As the year draws to a close, one of the tasks on Heartland Boy’s to-do list is to manage his income tax. Indeed, he advocates taking a proactive, rather than a reactive, stance towards managing one’s tax bill. One simply cannot depend on government’s annual budget exercise to dish out generous tax rebates. In this article, Heartland Boy focuses on the tasks that must be completed within the current fiscal year in order for one to enjoy tax reliefs during the next tax reporting season. Specifically, he would like to recommend 4 lawful ways that every working adult can easily follow in the next few days so as to save on income tax in Singapore.
1. Participate In SRS
The Supplementary Retirement Scheme (‘SRS’) is a voluntary scheme that serves as a supplementary pillar to Singaporeans’ retirement funds. Account holder contributes cash into SRS and this contribution is capped at a maximum of S$15,300 per annum. Every dollar deposited into your account reduces your taxable income by a dollar. For instance, you save S$1,553 in income tax (11.5% X S$15,300) if your assessable income falls under that tax bracket. Heartland Boy took advantage of the SRS last year to enjoy personal relief on his income tax bill this year.
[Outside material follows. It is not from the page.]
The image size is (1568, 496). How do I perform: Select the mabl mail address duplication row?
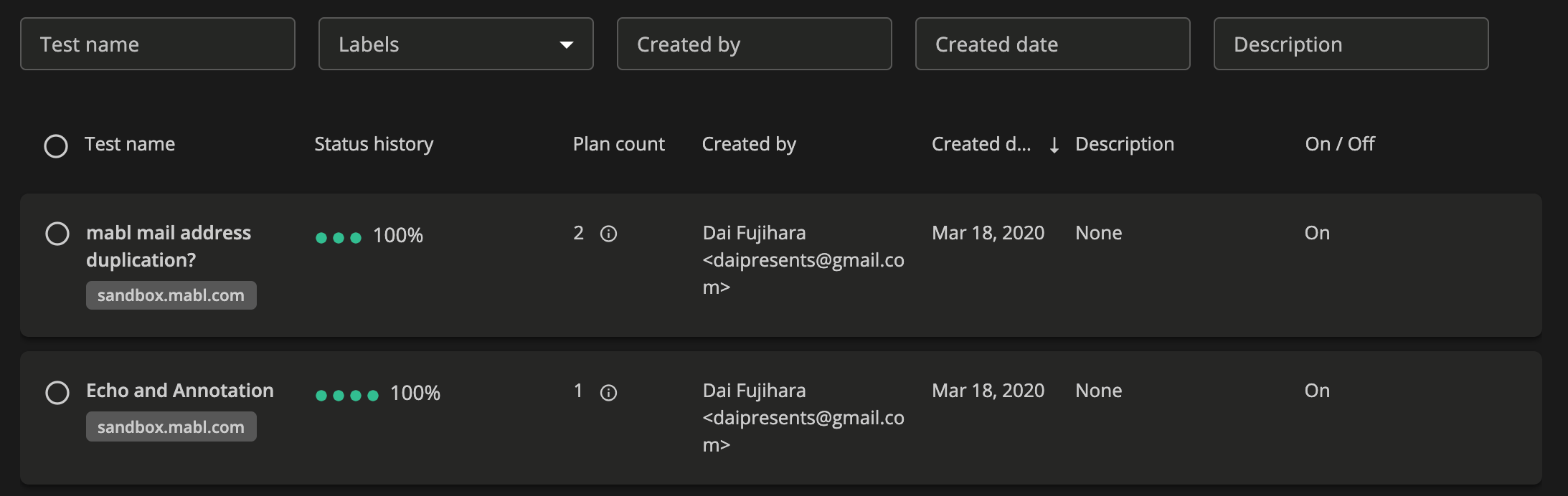[57, 234]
Heartland Boy has previously written a more detailed explanation on the workings of the SRS, indicating how the advantages clearly outweigh the disadvantages. Therefore, you still have time to head down to any of the 3 authorised local banks – DBS, UOB or OCBC to open and top up your SRS account. If that is too troublesome, simply open a SRS account online just like Heartland Boy did!
2. Top Up Your CPF Special Account
Otherwise known as the CPF Retirement Sum Topping-Up Scheme (‘RSTU), you can enjoy tax relief if you use cash to top up your CPF Special Account. You get dollar-for dollar tax relief, capped at a maximum of S$7,000 per annum. You will qualify for this tax relief as long as your Special Account does not exceed the Full Retirement Sum. (S$161,000 as at 2016)
For instance, Heartland Girl did a cash top up of $4,000 to her Special Account in 2015. This allows her to reduce her chargeable income by S$4,000 and brought it down to a lower income tax bracket. She paid fewer taxes as a result and reduced her income tax bill. By participating in the CPF Retirement Topping-Up Scheme, she has utilized a highly effective and cost efficient method to build up her retirement portfolio as well. Furthermore, the additional cash sitting in her Special Account is now earning a guaranteed risk-free 4% per annum.
3. Top Up Your Parents’ CPF Account
You will be pleased to learn that the CPF Retirement Sum Topping-Up Scheme is also extended to your loved one’s account. This means that you can also do a cash top up to your loved one’s Special Account or Retirement Account. (if recipient is over 55 years old) The same rules apply; the recipient’s Special Account or Retirement Account shall not exceed the Full Retirement Sum. Do note that this type of tax relief is also capped at S$7,000 per annum.
When Heartland Boy received his 13th month bonus in December, he did a one-time cash top up to his parents’ CPF. This helps to boost his parents’ payout from CPF Life in the future. At the same time, Heartland Boy will be able to enjoy tax relief that will reduce his chargeable income next year.
For young adults who have been giving their parents a monthly cash stipend, do consider utilizing the CPF RSTU instead. Via the CPF RSTU, you fulfill your duty as a filial child and also qualify for tax deductibles! It is one of the most sensible ways to save on income taxes in Singapore!
4. Donate to Approved Institutions
Subscribers of Heartland Boy would have read in his recent newsletter that successful people such as Bill Gates, Jack Ma and Robert Kiyosaki all preached about the concept of “give to receive”. The Singapore government has given further incentive by allowing one to claim a tax relief of 250% if one donates to a charity accredited with Institute of Public Charter (‘IPC’). You may go to the Charity Portal to find all the charities with IPC status.
Heartland Boy is particularly fond of this scheme as he can kill 2 birds with one stone. He can do a good deed and reduce tax at the same time. Therefore, Heartland Boy donated a small amount to New Life Stories last week. Heartland Girl chose this charity as she closely identifies with the beneficiaries, having worked with this group during her counselling sessions.
As a bonus tip, it is generally recommended for married couples that the one claiming the deduction be the one that has the higher earning power. Therefore, the good deed of donating to New Life Stories went to Heartland Boy. This counts as a BIG victory for Heartland Boy and makes him feel damn good.
Conclusion On How To Save On Income Tax In Singapore
Heartland Boy hopes that this article helps you to lower income taxes and achieve significant tax savings. The beauty in these methods lies in its simplicity. One does not require complex knowledge on finance or take on unnecessary risk to execute these recommended strategies. The fact that the Heartland Couple managed to do all of the above is a testament to that. All the 4 tips which Heartland Boy has recommended in this article will be automatically included in your tax filing. You can thank Singapore’s very efficient civil servants for this! Therefore, make full use of the next few days to reduce your tax bill next April.